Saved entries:
┌────────
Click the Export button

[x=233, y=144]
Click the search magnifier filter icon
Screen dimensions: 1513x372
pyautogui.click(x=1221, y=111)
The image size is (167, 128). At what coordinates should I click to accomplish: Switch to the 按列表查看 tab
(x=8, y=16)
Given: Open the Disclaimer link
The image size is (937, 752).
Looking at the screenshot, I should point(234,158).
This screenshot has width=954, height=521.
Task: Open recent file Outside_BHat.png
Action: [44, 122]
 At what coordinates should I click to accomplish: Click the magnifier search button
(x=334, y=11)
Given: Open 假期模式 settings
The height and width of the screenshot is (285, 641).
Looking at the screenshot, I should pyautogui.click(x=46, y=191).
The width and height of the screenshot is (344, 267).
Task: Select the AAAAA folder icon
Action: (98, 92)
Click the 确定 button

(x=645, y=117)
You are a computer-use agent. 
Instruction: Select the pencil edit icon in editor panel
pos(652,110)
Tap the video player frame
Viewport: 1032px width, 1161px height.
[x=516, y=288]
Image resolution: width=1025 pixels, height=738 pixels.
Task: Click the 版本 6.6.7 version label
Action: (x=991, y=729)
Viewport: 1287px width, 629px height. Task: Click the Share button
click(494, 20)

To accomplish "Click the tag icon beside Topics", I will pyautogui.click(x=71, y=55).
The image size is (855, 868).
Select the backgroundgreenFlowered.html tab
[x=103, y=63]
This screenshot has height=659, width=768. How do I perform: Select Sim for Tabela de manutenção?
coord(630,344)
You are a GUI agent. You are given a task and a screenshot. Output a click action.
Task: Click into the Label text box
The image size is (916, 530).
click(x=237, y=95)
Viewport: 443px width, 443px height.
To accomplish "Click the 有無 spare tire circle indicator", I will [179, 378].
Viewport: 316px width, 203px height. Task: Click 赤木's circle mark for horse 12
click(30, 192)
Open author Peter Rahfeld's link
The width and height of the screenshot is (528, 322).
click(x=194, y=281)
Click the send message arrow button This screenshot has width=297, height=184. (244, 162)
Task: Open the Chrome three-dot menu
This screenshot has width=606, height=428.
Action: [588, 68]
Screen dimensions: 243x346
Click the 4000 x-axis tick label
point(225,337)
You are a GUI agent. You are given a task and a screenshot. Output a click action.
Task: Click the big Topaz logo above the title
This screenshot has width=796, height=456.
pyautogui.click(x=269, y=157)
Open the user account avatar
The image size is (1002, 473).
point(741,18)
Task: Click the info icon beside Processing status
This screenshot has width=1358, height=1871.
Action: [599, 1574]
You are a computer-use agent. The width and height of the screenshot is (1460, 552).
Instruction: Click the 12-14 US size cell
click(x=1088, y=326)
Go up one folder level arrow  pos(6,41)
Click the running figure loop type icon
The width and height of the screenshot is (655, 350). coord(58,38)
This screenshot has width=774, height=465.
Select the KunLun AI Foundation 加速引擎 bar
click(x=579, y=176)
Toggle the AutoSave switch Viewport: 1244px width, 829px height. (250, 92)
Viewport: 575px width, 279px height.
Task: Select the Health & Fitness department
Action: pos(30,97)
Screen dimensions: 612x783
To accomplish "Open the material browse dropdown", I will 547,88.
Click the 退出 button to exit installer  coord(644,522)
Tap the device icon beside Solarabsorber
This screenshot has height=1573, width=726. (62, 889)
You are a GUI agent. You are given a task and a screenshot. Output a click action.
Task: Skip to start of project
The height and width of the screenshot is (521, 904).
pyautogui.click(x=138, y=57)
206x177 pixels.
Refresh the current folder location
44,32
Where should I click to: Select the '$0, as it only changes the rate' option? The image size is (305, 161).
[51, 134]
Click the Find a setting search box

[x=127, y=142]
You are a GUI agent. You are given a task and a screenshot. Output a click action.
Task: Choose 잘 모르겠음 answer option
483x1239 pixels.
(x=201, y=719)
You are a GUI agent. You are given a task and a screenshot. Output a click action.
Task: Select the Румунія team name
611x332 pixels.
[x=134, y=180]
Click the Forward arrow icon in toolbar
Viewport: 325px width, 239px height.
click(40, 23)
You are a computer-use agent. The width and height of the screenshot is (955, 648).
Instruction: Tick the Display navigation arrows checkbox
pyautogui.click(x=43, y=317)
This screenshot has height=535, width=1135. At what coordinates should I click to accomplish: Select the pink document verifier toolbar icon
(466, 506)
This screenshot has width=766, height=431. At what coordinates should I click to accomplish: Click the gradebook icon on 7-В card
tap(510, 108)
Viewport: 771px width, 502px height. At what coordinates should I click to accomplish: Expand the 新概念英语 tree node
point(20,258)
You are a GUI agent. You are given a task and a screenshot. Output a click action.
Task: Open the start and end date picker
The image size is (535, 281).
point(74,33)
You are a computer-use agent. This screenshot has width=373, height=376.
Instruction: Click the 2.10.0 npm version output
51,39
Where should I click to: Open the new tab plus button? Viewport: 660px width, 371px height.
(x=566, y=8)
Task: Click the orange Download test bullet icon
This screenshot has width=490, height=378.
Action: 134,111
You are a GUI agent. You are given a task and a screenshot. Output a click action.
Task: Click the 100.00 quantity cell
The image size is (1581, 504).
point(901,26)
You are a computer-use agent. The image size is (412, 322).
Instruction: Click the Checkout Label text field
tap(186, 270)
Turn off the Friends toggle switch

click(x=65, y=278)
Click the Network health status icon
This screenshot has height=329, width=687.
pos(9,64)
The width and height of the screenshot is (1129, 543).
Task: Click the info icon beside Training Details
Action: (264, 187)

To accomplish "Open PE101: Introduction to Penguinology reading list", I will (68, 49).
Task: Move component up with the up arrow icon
└────────
_WHAT YOU SHOULD DO_. Look above for the line containing "Instruction: Click the Checkout". Return it and each line after it exactly, through the last line, and nothing more.

_TASK OUTPUT_.
Instruction: Click the Checkout Label text field
tap(186, 270)
Turn off the Friends toggle switch

click(x=65, y=278)
Click the Network health status icon
This screenshot has height=329, width=687.
pos(9,64)
The width and height of the screenshot is (1129, 543).
Task: Click the info icon beside Training Details
Action: (264, 187)

To accomplish "Open PE101: Introduction to Penguinology reading list", I will (68, 49).
Task: Move component up with the up arrow icon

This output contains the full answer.